▸ Dataset entries
____
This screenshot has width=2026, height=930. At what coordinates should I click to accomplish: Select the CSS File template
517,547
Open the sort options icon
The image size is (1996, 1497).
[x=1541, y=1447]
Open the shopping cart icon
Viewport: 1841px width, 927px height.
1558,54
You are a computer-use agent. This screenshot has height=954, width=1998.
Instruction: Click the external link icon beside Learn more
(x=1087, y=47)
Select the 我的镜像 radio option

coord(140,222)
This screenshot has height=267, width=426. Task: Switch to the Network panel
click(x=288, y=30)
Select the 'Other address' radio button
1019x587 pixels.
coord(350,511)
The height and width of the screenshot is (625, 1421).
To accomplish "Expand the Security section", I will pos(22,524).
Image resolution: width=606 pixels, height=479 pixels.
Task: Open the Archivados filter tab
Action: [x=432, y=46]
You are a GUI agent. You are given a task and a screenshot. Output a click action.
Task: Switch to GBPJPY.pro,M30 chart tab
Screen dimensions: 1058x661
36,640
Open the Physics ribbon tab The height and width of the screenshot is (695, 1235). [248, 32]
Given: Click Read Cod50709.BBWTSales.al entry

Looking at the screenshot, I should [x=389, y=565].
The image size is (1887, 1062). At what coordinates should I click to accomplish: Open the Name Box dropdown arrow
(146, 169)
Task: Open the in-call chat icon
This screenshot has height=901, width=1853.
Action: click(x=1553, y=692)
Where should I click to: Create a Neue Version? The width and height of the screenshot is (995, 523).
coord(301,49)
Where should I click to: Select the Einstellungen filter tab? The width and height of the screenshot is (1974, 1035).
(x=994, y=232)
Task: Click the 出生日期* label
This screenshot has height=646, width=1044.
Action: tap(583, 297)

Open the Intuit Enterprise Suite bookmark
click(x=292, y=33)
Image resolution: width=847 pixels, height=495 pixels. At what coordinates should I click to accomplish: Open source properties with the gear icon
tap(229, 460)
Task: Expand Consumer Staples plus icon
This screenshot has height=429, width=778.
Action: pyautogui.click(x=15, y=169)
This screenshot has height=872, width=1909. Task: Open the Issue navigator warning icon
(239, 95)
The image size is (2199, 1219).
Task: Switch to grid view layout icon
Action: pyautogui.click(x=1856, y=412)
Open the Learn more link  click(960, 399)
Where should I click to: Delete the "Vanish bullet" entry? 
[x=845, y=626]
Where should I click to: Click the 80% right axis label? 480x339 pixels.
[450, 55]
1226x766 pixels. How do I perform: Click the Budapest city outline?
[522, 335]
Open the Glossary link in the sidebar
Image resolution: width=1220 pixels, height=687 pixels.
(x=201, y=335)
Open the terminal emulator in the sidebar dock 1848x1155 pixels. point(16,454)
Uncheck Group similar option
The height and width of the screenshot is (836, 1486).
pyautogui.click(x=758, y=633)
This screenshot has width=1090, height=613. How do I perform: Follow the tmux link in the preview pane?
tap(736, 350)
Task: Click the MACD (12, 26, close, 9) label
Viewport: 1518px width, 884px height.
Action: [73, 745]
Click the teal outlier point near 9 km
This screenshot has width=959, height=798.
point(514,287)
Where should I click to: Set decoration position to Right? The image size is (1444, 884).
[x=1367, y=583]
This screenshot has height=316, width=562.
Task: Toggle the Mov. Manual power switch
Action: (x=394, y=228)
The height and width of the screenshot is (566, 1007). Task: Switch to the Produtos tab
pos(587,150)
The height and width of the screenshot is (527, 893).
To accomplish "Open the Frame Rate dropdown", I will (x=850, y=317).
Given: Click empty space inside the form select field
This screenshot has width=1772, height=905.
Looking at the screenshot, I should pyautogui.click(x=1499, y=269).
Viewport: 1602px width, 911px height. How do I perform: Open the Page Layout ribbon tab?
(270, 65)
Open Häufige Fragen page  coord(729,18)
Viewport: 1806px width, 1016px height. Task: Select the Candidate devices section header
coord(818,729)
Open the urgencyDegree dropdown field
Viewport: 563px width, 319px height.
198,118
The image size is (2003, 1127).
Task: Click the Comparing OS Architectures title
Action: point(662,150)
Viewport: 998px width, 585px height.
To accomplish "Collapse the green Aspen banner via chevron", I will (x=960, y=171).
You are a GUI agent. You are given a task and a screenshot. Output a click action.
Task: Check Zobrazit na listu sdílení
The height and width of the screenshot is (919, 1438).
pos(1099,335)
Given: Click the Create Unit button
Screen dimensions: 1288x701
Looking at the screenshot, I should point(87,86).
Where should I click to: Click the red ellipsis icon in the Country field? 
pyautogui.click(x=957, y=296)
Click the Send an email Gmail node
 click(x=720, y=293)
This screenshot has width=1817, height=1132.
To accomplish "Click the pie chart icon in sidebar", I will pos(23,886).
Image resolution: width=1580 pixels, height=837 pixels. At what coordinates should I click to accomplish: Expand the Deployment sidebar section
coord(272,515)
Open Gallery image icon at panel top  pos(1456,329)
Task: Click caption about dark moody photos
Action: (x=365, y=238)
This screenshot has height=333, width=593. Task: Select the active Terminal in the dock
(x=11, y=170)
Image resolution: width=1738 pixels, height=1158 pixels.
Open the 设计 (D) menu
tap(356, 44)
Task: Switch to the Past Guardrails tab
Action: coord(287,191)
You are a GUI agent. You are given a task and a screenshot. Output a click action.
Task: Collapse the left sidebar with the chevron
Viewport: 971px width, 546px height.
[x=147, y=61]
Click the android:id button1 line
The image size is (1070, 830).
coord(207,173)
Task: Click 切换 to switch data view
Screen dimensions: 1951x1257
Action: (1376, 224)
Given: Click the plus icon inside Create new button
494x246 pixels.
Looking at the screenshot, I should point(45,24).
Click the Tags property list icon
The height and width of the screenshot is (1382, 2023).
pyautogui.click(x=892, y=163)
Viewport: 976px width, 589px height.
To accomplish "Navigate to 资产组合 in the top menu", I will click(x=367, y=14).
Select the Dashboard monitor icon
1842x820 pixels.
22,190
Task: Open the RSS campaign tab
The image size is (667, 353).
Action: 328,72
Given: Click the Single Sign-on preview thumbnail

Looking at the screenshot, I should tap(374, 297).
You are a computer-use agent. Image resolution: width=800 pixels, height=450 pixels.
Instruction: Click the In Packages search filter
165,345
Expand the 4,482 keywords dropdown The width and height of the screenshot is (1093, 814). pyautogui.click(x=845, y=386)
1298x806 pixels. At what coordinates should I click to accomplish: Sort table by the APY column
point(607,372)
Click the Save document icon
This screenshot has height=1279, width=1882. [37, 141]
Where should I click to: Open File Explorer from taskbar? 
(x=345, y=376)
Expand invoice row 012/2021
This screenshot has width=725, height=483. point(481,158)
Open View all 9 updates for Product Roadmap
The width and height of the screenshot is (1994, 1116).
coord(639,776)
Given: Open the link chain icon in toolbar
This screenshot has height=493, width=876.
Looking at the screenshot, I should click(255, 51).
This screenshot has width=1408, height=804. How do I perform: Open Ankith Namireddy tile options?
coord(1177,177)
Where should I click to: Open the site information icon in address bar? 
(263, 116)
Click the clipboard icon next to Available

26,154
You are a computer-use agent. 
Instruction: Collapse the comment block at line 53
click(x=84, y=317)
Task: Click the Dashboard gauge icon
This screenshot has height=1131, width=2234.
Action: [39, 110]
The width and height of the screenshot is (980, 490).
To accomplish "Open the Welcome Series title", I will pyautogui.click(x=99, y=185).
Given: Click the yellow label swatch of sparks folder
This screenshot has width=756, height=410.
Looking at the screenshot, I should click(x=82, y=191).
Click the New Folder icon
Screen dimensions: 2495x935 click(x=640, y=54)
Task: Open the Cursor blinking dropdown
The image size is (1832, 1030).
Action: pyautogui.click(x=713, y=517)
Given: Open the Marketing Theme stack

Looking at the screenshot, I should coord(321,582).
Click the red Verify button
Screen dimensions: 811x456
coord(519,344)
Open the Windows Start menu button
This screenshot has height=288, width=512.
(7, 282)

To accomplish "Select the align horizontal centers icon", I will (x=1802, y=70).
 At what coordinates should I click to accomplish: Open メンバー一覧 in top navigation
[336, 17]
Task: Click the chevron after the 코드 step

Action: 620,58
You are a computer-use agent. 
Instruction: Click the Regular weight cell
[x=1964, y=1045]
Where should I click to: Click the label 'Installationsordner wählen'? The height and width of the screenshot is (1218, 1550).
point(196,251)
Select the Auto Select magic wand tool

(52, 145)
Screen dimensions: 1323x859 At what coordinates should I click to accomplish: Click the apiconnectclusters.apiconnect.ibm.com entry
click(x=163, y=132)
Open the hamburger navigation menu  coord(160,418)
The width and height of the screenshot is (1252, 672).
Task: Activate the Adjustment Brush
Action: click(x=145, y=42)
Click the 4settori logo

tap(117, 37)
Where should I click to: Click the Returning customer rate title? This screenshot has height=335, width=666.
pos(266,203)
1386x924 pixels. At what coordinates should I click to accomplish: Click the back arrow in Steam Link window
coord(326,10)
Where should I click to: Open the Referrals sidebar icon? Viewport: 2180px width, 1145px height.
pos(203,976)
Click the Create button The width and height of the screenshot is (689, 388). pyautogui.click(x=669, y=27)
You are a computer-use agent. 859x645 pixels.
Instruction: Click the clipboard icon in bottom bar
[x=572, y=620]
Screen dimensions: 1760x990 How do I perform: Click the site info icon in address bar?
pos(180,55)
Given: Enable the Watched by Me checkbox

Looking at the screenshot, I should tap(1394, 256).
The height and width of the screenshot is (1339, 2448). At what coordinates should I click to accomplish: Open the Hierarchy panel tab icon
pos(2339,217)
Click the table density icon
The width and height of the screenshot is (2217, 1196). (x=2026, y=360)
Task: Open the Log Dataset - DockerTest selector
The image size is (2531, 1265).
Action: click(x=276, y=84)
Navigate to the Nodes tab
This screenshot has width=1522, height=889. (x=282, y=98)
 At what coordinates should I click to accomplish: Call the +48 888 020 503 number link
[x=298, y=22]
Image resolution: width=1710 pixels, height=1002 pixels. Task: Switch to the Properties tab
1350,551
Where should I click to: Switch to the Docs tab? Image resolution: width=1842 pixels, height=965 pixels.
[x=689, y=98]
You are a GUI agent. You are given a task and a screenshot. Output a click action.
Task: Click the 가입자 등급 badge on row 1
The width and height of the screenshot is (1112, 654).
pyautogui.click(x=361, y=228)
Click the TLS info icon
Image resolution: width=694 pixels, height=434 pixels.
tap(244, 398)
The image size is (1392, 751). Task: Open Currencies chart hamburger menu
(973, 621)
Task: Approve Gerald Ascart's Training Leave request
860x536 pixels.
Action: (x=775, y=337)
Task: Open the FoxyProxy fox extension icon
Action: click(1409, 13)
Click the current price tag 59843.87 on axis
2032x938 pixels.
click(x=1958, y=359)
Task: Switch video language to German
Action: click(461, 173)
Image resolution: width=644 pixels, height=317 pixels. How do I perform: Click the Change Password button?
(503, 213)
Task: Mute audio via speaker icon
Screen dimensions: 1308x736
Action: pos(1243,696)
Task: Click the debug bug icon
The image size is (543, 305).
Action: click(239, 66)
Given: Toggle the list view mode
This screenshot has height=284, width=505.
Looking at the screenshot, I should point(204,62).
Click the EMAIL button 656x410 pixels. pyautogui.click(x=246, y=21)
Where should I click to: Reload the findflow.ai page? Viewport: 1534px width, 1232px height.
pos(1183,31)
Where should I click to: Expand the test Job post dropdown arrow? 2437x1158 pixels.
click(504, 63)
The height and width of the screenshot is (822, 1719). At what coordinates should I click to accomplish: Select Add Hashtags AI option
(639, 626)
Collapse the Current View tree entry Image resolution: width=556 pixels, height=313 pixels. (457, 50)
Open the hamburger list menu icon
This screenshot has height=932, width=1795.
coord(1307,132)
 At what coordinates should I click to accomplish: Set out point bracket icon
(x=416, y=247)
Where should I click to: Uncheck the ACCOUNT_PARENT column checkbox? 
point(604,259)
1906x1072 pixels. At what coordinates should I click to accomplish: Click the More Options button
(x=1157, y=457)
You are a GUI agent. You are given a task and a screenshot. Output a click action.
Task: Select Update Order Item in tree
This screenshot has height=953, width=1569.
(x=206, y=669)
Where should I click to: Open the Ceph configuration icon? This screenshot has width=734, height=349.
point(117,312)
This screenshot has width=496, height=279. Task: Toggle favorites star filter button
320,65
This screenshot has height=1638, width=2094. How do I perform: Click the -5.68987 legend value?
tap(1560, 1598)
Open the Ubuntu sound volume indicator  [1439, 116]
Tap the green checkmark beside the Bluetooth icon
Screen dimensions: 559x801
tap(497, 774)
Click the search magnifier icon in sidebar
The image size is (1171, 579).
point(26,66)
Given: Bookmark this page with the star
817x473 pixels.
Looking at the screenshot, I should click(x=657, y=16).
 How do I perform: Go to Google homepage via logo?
____
The exact lines of the material above starting at the one that contains "Given: Click Read Cod50709.BBWTSales.al entry" and ending at the one that contains "Open the Glossary link in the sidebar" are what to retype; leave out everything else.

Given: Click Read Cod50709.BBWTSales.al entry

Looking at the screenshot, I should [x=389, y=565].
The image size is (1887, 1062). At what coordinates should I click to accomplish: Open the Name Box dropdown arrow
(146, 169)
Task: Open the in-call chat icon
This screenshot has height=901, width=1853.
Action: click(x=1553, y=692)
Where should I click to: Create a Neue Version? The width and height of the screenshot is (995, 523).
coord(301,49)
Where should I click to: Select the Einstellungen filter tab? The width and height of the screenshot is (1974, 1035).
(x=994, y=232)
Task: Click the 出生日期* label
This screenshot has height=646, width=1044.
Action: tap(583, 297)

Open the Intuit Enterprise Suite bookmark
click(x=292, y=33)
Image resolution: width=847 pixels, height=495 pixels. At what coordinates should I click to accomplish: Open source properties with the gear icon
tap(229, 460)
Task: Expand Consumer Staples plus icon
This screenshot has height=429, width=778.
Action: pyautogui.click(x=15, y=169)
This screenshot has height=872, width=1909. Task: Open the Issue navigator warning icon
(239, 95)
The image size is (2199, 1219).
Task: Switch to grid view layout icon
Action: pyautogui.click(x=1856, y=412)
Open the Learn more link  click(960, 399)
Where should I click to: Delete the "Vanish bullet" entry? 
[x=845, y=626]
Where should I click to: Click the 80% right axis label? 480x339 pixels.
[450, 55]
1226x766 pixels. How do I perform: Click the Budapest city outline?
[522, 335]
Open the Glossary link in the sidebar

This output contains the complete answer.